Paul Verhoeven’s Benedetta is a truly strange brew, coupling probing, thoughtful questions of faith and religion with the kind of sexual ribaldry and scatological humor you’d expect from a picture that’s already being shorthanded as “the lesbian nun movie” (or, to borrow the throwback terminology, “nun-spoloitation”). That incongruity is present from the first scenes, in which a high, clear voice is heard singing a requiem over the opening credits, a title card informs us that “This film was inspired by real events,” and a little girl of great faith and great gifts is seen heading to a convent in the Italian village of Pescia – and seems to command a passing bird to shit in the eye of a villain who harasses her.

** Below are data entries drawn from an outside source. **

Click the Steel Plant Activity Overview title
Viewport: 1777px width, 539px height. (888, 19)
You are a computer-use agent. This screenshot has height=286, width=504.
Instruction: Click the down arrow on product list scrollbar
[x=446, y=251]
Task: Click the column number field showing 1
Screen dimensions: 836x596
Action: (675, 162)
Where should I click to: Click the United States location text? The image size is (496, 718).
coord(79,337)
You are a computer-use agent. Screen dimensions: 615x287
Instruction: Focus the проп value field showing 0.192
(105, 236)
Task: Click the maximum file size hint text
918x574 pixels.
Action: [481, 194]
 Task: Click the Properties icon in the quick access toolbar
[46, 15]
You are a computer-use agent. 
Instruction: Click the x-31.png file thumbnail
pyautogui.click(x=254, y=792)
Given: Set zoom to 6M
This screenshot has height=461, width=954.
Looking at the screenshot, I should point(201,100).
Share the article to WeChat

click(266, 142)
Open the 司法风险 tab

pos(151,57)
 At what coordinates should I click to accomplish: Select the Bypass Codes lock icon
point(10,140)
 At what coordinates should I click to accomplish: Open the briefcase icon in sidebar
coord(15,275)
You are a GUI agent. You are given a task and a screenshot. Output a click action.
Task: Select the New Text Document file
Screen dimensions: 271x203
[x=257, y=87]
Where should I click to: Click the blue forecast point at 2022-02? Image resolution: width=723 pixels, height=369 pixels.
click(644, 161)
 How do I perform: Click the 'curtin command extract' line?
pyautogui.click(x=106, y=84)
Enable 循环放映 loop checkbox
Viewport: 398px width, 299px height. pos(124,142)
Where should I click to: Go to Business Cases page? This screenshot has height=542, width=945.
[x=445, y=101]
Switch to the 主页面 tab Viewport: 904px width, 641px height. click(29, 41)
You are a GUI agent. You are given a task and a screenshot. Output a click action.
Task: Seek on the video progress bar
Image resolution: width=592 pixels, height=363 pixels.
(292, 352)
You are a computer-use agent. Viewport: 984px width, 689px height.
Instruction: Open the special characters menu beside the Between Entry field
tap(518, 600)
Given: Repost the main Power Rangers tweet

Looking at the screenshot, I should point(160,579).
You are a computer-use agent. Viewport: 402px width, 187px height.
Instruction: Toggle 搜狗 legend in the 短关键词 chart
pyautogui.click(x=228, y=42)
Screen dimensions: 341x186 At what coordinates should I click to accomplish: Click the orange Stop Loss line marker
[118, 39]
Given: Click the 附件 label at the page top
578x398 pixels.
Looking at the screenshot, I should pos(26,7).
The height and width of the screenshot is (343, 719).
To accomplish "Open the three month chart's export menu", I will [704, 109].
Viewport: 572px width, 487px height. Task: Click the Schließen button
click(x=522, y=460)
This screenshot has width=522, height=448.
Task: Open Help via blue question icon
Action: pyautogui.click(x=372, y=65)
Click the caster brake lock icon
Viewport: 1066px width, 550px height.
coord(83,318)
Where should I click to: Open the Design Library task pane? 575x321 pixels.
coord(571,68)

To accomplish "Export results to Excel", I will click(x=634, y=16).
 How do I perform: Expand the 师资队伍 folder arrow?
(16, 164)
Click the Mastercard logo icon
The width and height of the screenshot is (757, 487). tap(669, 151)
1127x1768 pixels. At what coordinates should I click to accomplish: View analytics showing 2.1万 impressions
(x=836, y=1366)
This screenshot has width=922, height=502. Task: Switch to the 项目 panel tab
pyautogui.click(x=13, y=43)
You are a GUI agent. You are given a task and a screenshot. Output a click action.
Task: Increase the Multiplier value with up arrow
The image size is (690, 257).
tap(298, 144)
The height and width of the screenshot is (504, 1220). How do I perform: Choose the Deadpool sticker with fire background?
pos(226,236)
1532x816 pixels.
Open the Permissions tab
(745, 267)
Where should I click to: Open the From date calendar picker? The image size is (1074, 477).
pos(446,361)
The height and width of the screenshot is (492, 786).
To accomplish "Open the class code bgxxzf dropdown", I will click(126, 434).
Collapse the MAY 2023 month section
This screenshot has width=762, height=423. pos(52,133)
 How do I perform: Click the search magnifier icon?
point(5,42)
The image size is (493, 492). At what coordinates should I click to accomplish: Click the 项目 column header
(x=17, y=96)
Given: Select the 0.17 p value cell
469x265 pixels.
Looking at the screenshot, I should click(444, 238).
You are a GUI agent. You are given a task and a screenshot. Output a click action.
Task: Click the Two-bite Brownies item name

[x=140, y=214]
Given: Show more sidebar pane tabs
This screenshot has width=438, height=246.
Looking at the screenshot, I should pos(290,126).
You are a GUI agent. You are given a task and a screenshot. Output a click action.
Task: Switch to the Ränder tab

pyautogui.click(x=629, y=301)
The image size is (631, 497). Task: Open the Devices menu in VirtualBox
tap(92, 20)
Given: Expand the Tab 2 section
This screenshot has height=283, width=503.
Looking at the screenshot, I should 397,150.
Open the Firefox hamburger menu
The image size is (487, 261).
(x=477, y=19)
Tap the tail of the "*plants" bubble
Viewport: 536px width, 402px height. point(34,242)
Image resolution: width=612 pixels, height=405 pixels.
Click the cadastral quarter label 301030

You can get whiplash from tonal turns like that, but that’s nothing new for Verhoeven, who’s all but made a career out of making his audiences (and no small number of his critics) question how much of what he’s up to is a joke. Sometimes, those delineations are clear; when the little girl (and title character) arrives at the convent, there is a bit of haggling with the Mother Sister (Charlotte Rampling) over the “dowry” her father is offering. (This is the beginning of a runner – Verhoeven and David Birke’s screenplay mines considerable humor out of the great financial necessities of the church, and the influence of those necessities on its decision-making.)
Eighteen years later, Benedetta (played as an adult by Virginie Efira, who also co-starred in Verhoeven’s Elle) is a shining light of the convent – so much so that she occasionally has visions of Jesus himself. Enter Bartolomea (Daphne Patakia), a young woman abused by her father who is taken in by the convent. There is an immediate chemistry and curiosity between Benedetta and Bartolomea, which the former does her best to deny, and even repel. It’s in this thick brew of repression that her visions (and nightmares) become clearer, and the attraction becomes undeniable.
Verhoeven loves to have it both ways – he takes what’s happening between these two women seriously, but he also can’t resist having a giggle at the prurient elements. Some of that is deliberately nuanced; their interactions are playful, and it’s helpful to remember that in the full realm of sexuality, silliness is not only allowed but advisable. But he’s also using sexual attraction to (as the Twitter scolds insist no one does) further the story. It takes a lifetime of making movies that deal, in different ways, with eroticism, to learn how to build up to a sex scene the way he does here. It’s a barnburner – and one where the inevitable gasps of “My God” pack an extra punch.
That material is provocative, and Verhoeven clearly sees himself as a provocateur. When he stages a sequence where Jesus, on white horseback, saves Benedetta from a rape and then turns into a rapist himself, the director knows he’s playing with dynamite, toying with the most loaded of symbols and ideas, seen as both divine and dirty (and that’s before he even gets to the Virgin Mary dildo), and seeing the rituals of the religion through a psycho-sexual lens.

But Benedetta is ultimately about her visions – and their legitimacy. If Christ has shown himself to her, and passed his stigmata to her, then she would be a saint, which would obviously prove advantageous to both her and her convent. So are these visions genuine? Or merely manifestations of her newfound desire? Or both? Could a spiritual awakening also be a sexual awakening? “I don’t know how God makes things happen,” Benedetta explains. “But his will is done through me.”
These are, to put it mildly, more serious questions of faith than we might expect from a heaving-bosom Sapphic melodrama. But Vehoeven and Birke’s script, loosely based on Judith Brown’s book Immodest Acts: The Life of a Lesbian Nun in Renaissance Italy, poses plenty of them, while keeping the pace lively and finding the right mixture of contemporary vernacular and period language in the dialogue; the phrase “bring her to crisis” is a particularly nice touch. (And though the film was shot in 2018, there are some awfully uncomfortable allusions in its plague plotline.)
Rampling provides something akin to comic relief, in her wary characterization and bone-dry line deliveries; even in her first scene, a mere reaction shot gets as big a laugh as her dialogue, and her dialogue is razor sharp (“I never wanted her to die… not so quickly, at least”). But there’s also a deep sense of melancholy to the character – of religion, she muses, “It may be vain and hopeless, but I’ve devoted my life to it” – and she has one moment of raw, visceral horror and pain that really stings.
Benedetta is obviously the trickiest role, and Efira is well suited to it; this is masterful performance, capturing the character’s complicated arc, from tentativeness to confidence to invincibility. Newcomer Patakia, as Bartolomea, has the less showy part to play, but she acquits herself nicely; she seems to understand that her journey is the mirror image of Bendetta’s, and that they are merely passing and intersecting on their way.
The deeper Benedetta goes, the slipperier it gets, and by the time Verhoeven arrives at its conclusion, there’s nothing he can do but go for it, ending the picture in the only logical fashion: outright mayhem. Do all the pieces fit together? Absolutely not. But it’s a movie that only this filmmaker could have made, at this point in his career, and we’re all luckier for that.
B
“Benedetta” is out Friday in theaters.